Nas sociedades que se autoproclamam desenvolvidas, ao contrário, os jovens vêem estender-se por um tempo infindável a sua entrada no mundo adulto. E as provas, ao invés de serem colocadas às claras, são ambíguas, perdidas em um emaranhado de regras obscuras, nas quais a dissimulação prevalece, envolvendo a juventude em uma angustiosa espera.

Parcela desse mundo nem um pouco transparente pode ser encontrada no romance Adeus, Tsugumi, da escritora japonesa Banana Yoshimoto, publicado pela Editora Cavalo de Ferro (http://www.cavalodeferro.com/), de Portugal.

Partindo da jovem Tsugumi, cujo "crescimento para a idade adulta" era "comparável ao processo hesitante de andar", Yoshimoto retrata os encontros e desencontros, as perdas e as descobertas inerentes àquele que, com certeza, é o período mais difícil de nossas vidas. Trata-se de um romance de formação, no qual Maria (a narradora), Yoko e Kyõichi, todos vivendo ao redor de Tsugumi, descobrem as verdades da vida adulta e se despedem da adolescência, lutando para não abandonar as próprias certezas.

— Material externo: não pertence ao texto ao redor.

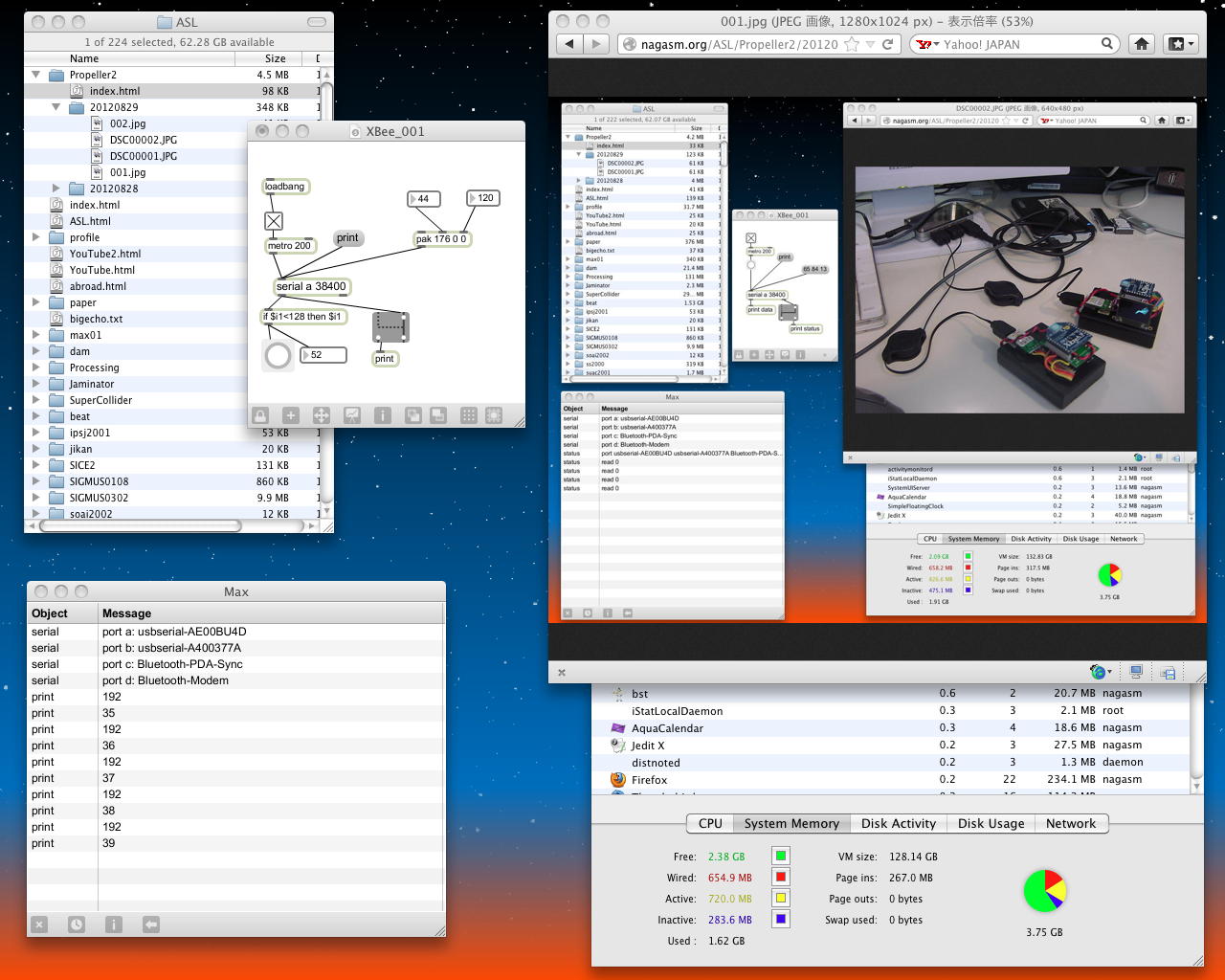Collapse the Propeller2 folder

Tsugumi é, segundo ela mesma, "uma fulana incompreensível. Que nunca se habitua ao meio à sua volta em lado nenhum, e que, não entendendo sequer a si própria, não se consegue refrear e não percebe onde poderá chegar, mas que, mesmo assim, está seguramente certa". Portadora de um agudo senso de realidade, que se aproxima da frieza, e de uma agressividade ímpar, Tsugumi é moldada pelo conviver diário com a iminência da morte. Ela carrega a beleza e a pureza de alguém que pretende ser má, mas cuja maldade é apenas um tipo original de auto-afirmação.

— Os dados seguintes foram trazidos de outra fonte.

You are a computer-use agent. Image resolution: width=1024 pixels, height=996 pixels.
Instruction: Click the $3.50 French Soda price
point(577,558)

Apesar de escrever no Japão ocidentalizado, Yoshimoto nos oferece as contradições não só da adolescência, mas do próprio povo japonês. Todos os pares aparentemente discrepantes – e que nós, ocidentais, consideramos incoerentes – da cultura japonesa, aqueles sabiamente apontados por Ruth Benedict em seu clássico O crisântemo e a espada, estão presentes em Tsugumi: a cortesia e a insolência, a rigidez de conduta e a adaptabilidade, a submissão e a insubordinação, a lealdade e a traição, a bravura e a timidez, a disciplina e a insubordinação, a arte e a guerra. Características presentes, com certeza, em inúmeros povos, mas que no Japão adquirem uma cor nova, talvez moldada pelo zen.

A forma de narrar de Yoshimoto é sugestiva, intercalando os tempos e os espaços, fugindo agradavelmente da narrativa linear, e buscando nos introduzir, de maneira harmônica e sem qualquer pressa, a intervalos meticulosamente estudados, na trama que almeja revelar.

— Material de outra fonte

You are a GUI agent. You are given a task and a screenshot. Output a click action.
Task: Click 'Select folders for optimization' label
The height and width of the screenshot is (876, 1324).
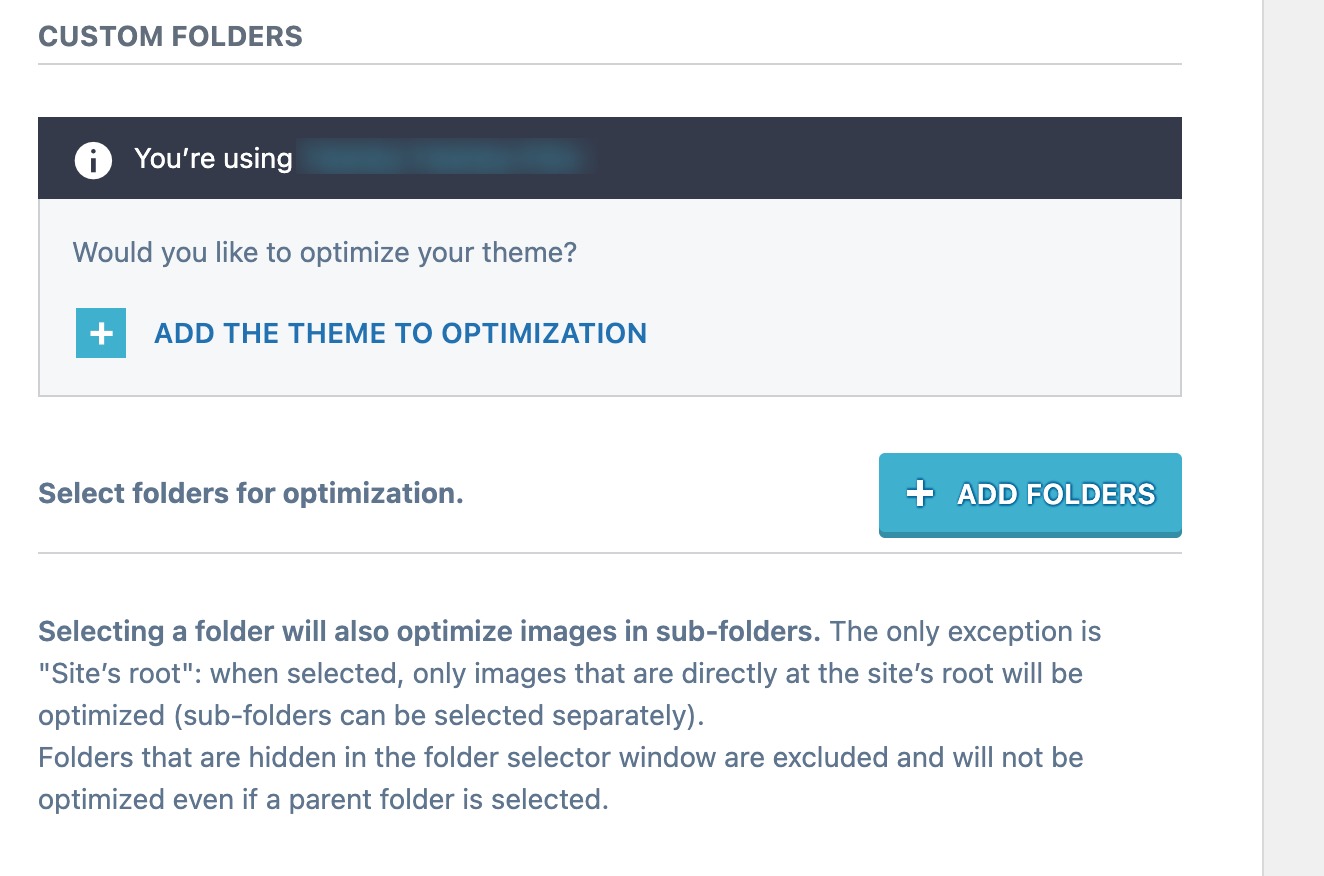click(x=251, y=492)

Romance da passagem de uma idade a outra, da migração rumo ao novo e ao desconhecido, a obra delineia dúvidas e dificuldades pessoais em um cenário também cambiante – do litoral ao centro urbano, da natureza à paisagem artificial –, em que o lirismo permeia as descobertas, os diálogos e a forma de olhar: "Na escuridão, as flores emergiam flutuando de brancura. Sempre que balançavam ao vento, em uníssono, projectavam uma imagem branca que ia permanecendo, como dentro de um sonho. Ao lado, o rio fluía num sussurro, e muito longe, em frente, o mar da noite fazia o luar luzir como uma estrada, e, enquanto resplandecia, tremeluzindo, parecia serpentear de negro até o infinito".

O mesmo estilo límpido pode ser encontrado nas descrições da simplicidade da vida familiar e dos dramas individuais que se refletem nas escolhas e nos comportamentos de cada personagem. Yoshimoto nos mostra como, apesar dessas delicadas e insistentes dores, um indistinto sentimento de felicidade pode permear o cotidiano. E é exatamente isso o que guardamos dos diálogos, nos quais as vozes se manifestam a caminho do momento de encontro, que todo verdadeiro diálogo permite. E mesmo que consigamos prever o final, quando este surge ainda guarda um clima de surpresa.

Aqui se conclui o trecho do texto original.